Текст книги "Бабьи тропы"
Автор книги: Феоктист Березовский
сообщить о нарушении
Текущая страница: 26 (всего у книги 37 страниц)
Глава 31
Перед самой жатвой, словно из-под земли, вынырнул в урман отряд конных казаков и пролетел через Чумаловскую волость. Скакал отряд во главе с казачьим офицером. Утром отряд прибыл в Белокудрино. Остановились у Валежникова. После небольшого совещания казаки, сопровождаемые ребятишками, рассыпались по деревне. Арестовали весь совдеп: Фому, Панфила, Маркела, Кузьму, Андрейку Рябцова, Теркина и Глухова. Не тронули только Афоню-пастуха. Избили всех депутатов: сорвали вывеску с избенки Фомы; объявили по деревне о переходе власти к старосте Валежникову. Арестованных мужиков увезли сначала в волость, а оттуда отправили в город, в тюрьму.

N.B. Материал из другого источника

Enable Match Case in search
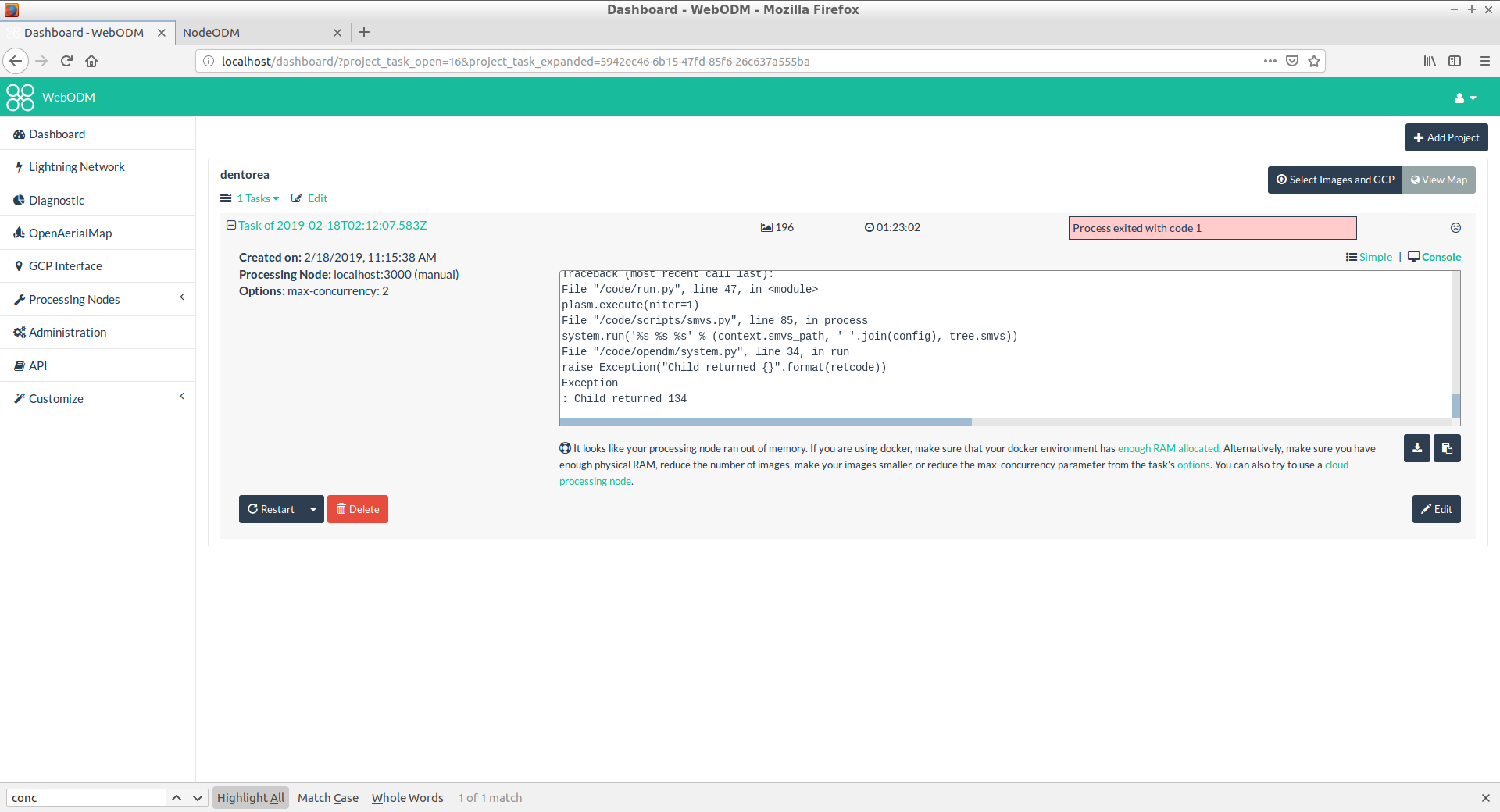Viewport: 1500px width, 812px height. click(327, 797)
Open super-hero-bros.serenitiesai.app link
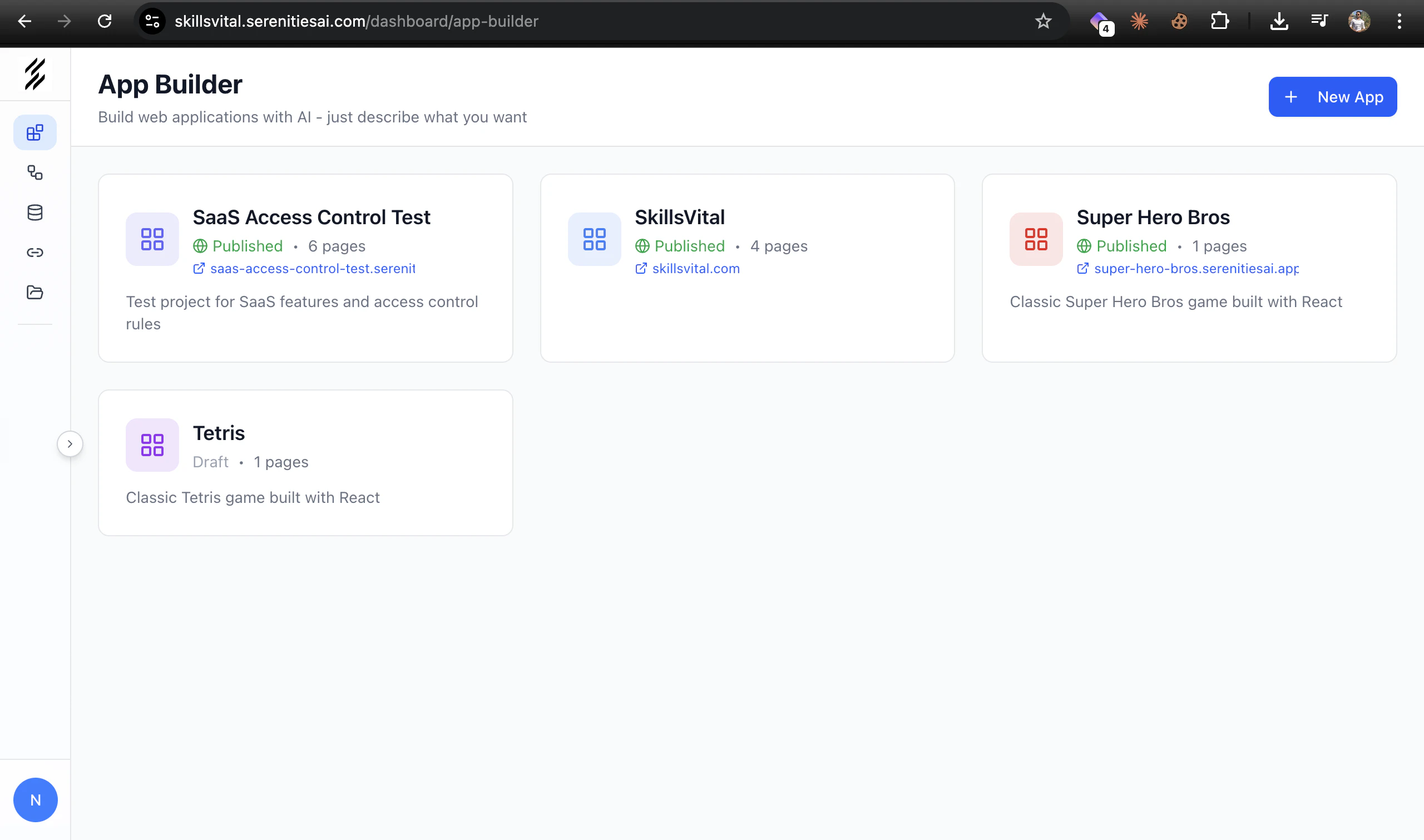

После отъезда казаков белокудринские богатеи посоветовали старосте арестовать всех бывших фронтовиков – сторонников Фомы. Но староста нетвердо верил в прочность новой власти. Он велел только вернуть реквизированных лошадей и хлеб, взятый бедняками весной. Лошадей мужики вернули сразу. После обмолота и хлеб возвратили. Напуганные быстрой сменой событий, в эту осень белокудринские мужики не пошли в лес на промысел.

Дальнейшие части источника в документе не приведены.